Date Published: April 12, 2019
Publisher: Public Library of Science
Author(s): Yali Zhang, Charles M. Welzig, Marian Haburcak, Bo Wang, Mark Aronovitz, Robert M. Blanton, Ho-Jin Park, Thomas Force, Sami Noujaim, Jonas B. Galper, Andrea Caporali.
Type 1 diabetic Akita mice develop severe cardiac parasympathetic dysfunction that we have previously demonstrated is due at least in part to an abnormality in the response of the end organ to parasympathetic stimulation. Specifically, we had shown that hypoinsulinemia in the diabetic heart results in attenuation of the G-protein coupled inward rectifying K channel (GIRK) which mediates the negative chronotropic response to parasympathetic stimulation due at least in part to decreased expression of the GIRK1 and GIRK4 subunits of the channel. We further demonstrated that the expression of GIRK1 and GIRK4 is under the control of the Sterol Regulatory element Binding Protein (SREBP-1), which is also decreased in response to hypoinsulinemia. Finally, given that hyperactivity of Glycogen Synthase Kinase (GSK)3β, had been demonstrated in the diabetic heart, we demonstrated that treatment of Akita mice with Li+, an inhibitor of GSK3β, increased parasympathetic responsiveness and SREBP-1 levels consistent with the conclusion that GSK3β might regulate IKACh via an effect on SREBP-1. However, inhibitor studies were complicated by lack of specificity for GSK3β. Here we generated an Akita mouse with cardiac specific inducible knockout of GSK3β. Using this mouse, we demonstrate that attenuation of GSK3β expression is associated with an increase in parasympathetic responsiveness measured as an increase in the heart rate response to atropine from 17.3 ± 3.5% (n = 8) prior to 41.2 ± 5.4% (n = 8, P = 0.017), an increase in the duration of carbamylcholine mediated bradycardia from 8.43 ± 1.60 min (n = 7) to 12.71 ± 2.26 min (n = 7, P = 0.028) and an increase in HRV as measured by an increase in the high frequency fraction from 40.78 ± 3.86% to 65.04 ± 5.64 (n = 10, P = 0.005). Furthermore, patch clamp measurements demonstrated a 3-fold increase in acetylcholine stimulated peak IKACh in atrial myocytes from GSK3β deficiency mice compared with control. Finally, western blot analysis of atrial extracts from knockout mice demonstrated increased levels of SREBP-1, GIRK1 and GIRK4 compared with control. Taken together with our prior observations, these data establish a role of increased GSK3β activity in the pathogenesis of parasympathetic dysfunction in type 1 diabetes via the regulation of IKACh and GIRK1/4 expression.

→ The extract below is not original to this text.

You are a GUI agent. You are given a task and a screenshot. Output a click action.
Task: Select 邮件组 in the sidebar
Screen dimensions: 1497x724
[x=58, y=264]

Diabetic Autonomic Neuropathy (DAN) is a major complication of diabetes mellitus and has been associated with a marked increase in the incidence of sudden death in diabetics [1, 2]. Sudden out of hospital cardiac death and arrhythmic death in the setting of acute MI continue to be major public health problems . The incidence of sudden death was 2.9 times higher in diabetic compared with non-diabetic patients in which ventricular tachycardia (VT) was documented in at least half these patients near the time of collapse . Risk factors for sudden death include clinical manifestations of parasympathetic dysfunction, such as a decreased high frequency (HF) component of heart rate variability (HRV) and increased dispersion of QT intervals . More than half of the patients with diabetes for 10 years or more have an impaired response of the heart to parasympathetic stimulation characterized by a reduction in the HF component of HRV. Furthermore, studies of type 1 diabetics who die suddenly in their sleep, “dead in bed syndrome”, suggested that HRV analysis of diabetic patients who lack clinical evidence of autonomic neuropathy often demonstrate decreased parasympathetic tone . Hence, decreased HRV is an important risk factor for arrhythmia and sudden death in diabetics.

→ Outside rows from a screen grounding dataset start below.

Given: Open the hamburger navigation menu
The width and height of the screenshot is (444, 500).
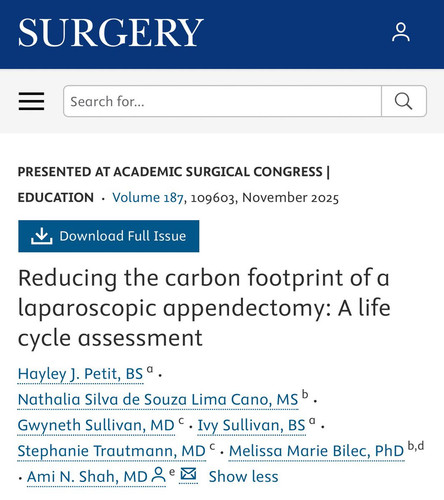Looking at the screenshot, I should coord(31,101).
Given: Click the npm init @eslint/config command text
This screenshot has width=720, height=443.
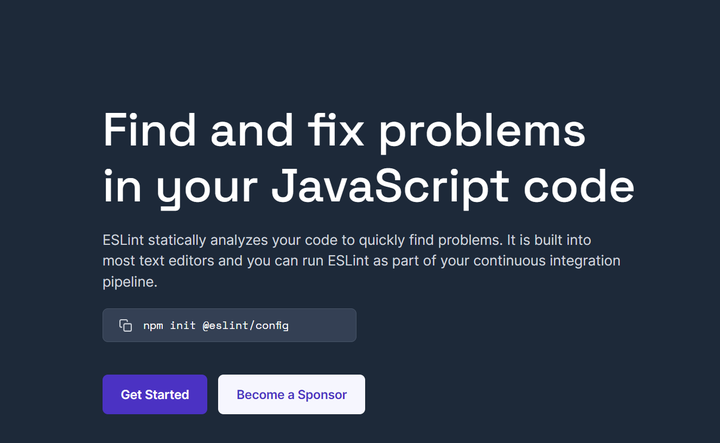Looking at the screenshot, I should click(x=216, y=325).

The onset of Cardiac Autonomic Neuropathy has been attributed to vagal nerve dysfunction. However, a number of animal models for diabetes including an alloxan treated rabbit model demonstrating impaired baroreceptor mediated bradycardia, a streptozotocin treated rat model and our more recent studies in the Akita type 1 diabetic mouse support the conclusion that parasympathetic dysfunction might also be associated at least in part with a decrease in the ability of the end organ to respond to parasympathetic stimulation [6, 7, 25, 26]. Specifically, studies in our laboratory demonstrated that parasympathetic dysfunction is at least in part due to decreased expression of proteins which mediate the response of the heart to parasympathetic stimulation including the M2 muscarinic receptors, the G-protein Gαi2 and the structural components of the IKACh ion channel, GIRK1 and GIRK4 in atrial myocytes . We further demonstrated that the transcription factor SREBP-1 which regulates GIRK1 and GIRK4 at the level of transcription is also decreased in the Akita mouse.